BUDAPEST, Oct 30 (Reuters) - Ambassadors and defence attaches of NATO members based in Budapest met on Wednesday at the U.S. embassy to discuss Hungary's policy of "economic neutrality", including its ties with Russia and China, the embassy said.
The meeting came a day before Hungarian Foreign Minister Peter Szijjarto was due to speak at a security conference in the Belarusian capital Minsk, where other participants include Russian Foreign Minister Sergei Lavrov.
Prime Minister Viktor Orban, who has been seeking to attract Chinese EV and battery manufacturing plants to Hungary, says his country, a member of NATO and the European Union, does not want to be squeezed into any bloc and wants to keep trading with Russia and China as well as its Western partners.

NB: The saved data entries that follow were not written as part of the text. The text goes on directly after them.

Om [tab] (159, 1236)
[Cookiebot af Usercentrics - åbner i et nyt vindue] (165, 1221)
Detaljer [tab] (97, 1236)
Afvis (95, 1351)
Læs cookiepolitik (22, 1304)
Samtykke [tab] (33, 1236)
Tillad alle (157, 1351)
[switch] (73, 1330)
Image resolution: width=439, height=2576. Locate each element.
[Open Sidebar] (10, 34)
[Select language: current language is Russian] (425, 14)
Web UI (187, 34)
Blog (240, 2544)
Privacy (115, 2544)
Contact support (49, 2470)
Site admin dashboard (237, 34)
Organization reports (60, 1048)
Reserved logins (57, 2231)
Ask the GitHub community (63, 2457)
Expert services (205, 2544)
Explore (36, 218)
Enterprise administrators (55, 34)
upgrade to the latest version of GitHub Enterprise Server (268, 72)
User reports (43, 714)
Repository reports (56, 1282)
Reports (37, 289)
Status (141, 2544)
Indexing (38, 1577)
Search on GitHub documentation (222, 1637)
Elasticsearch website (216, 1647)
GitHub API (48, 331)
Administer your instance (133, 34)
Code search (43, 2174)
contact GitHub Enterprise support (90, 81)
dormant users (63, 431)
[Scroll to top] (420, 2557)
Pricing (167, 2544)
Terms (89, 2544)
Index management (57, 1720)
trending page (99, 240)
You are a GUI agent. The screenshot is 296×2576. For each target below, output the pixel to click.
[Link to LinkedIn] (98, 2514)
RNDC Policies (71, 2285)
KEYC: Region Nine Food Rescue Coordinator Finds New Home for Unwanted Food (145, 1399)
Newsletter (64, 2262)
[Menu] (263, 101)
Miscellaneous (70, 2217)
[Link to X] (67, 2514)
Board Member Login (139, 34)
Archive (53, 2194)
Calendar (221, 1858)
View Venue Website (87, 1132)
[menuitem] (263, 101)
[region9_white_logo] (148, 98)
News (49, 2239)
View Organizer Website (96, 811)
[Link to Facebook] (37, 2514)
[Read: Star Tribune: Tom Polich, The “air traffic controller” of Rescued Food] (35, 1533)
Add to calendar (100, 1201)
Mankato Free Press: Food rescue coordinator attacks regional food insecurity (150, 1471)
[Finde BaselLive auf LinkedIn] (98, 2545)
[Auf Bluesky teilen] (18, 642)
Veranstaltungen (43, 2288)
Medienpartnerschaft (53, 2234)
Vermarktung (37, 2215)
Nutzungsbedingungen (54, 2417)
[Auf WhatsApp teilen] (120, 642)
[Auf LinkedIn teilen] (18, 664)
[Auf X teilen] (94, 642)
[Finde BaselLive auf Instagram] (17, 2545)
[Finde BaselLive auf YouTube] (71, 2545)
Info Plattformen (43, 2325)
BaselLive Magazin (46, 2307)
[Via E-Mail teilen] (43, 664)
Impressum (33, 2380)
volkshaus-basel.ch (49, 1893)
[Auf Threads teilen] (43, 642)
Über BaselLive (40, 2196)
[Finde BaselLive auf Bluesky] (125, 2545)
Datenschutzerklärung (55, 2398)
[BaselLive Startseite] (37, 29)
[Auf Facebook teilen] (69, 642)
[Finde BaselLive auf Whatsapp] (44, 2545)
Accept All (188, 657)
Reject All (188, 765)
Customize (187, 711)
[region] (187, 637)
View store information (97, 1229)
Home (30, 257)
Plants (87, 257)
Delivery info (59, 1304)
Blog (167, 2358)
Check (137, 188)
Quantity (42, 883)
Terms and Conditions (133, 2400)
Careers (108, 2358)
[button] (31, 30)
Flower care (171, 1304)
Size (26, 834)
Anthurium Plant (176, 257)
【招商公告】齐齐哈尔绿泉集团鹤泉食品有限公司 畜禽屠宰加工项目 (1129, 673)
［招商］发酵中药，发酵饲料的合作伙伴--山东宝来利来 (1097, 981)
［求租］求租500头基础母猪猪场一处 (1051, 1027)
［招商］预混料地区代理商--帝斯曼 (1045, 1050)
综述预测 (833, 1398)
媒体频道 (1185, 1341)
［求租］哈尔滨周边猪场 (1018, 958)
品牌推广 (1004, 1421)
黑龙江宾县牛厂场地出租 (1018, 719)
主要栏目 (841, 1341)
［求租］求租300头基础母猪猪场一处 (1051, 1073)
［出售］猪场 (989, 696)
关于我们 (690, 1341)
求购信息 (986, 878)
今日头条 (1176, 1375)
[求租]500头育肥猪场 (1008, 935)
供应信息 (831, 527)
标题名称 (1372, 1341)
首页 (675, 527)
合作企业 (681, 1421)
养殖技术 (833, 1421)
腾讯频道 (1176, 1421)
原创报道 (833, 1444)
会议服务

Orban, whose government has maintained close ties with Moscow during the war in Ukraine despite the EU trying to isolate Russia, has said Budapest will opt for a strategy of "economic neutrality".
The U.S. embassy said Wednesday's meeting discussed "the security aspects" of this policy, with Ambassador David Pressman again criticising the Hungarian government's ties with Russia and China.
"Hungary's newly announced policy of economic ‘neutrality’ and its growing dependencies on Moscow and Beijing have security implications for the United States and Euro-Atlantic interests. We appreciated the opportunity to discuss Hungary's new policy with our Allies," Pressman said according to a statement.
Orban's chief of staff told a briefing in response to the ambassador's comments that he suggested Pressman "study the U.S.-China trade volumes as those have been growing massively".
Earlier this month, Germany's ambassador to Budapest urged Hungarian public figures to speak out against actions she said were eroding the trust of Hungary's Western allies, in an unusually critical speech.
The EU was particularly incensed in July by what Orban described as a Ukraine peace mission that included holding talks with Russian President Vladimir Putin without the backing of Brussels and other EU member states.
Hungary currently holds the rotating presidency of the European Council, which represents EU national governments.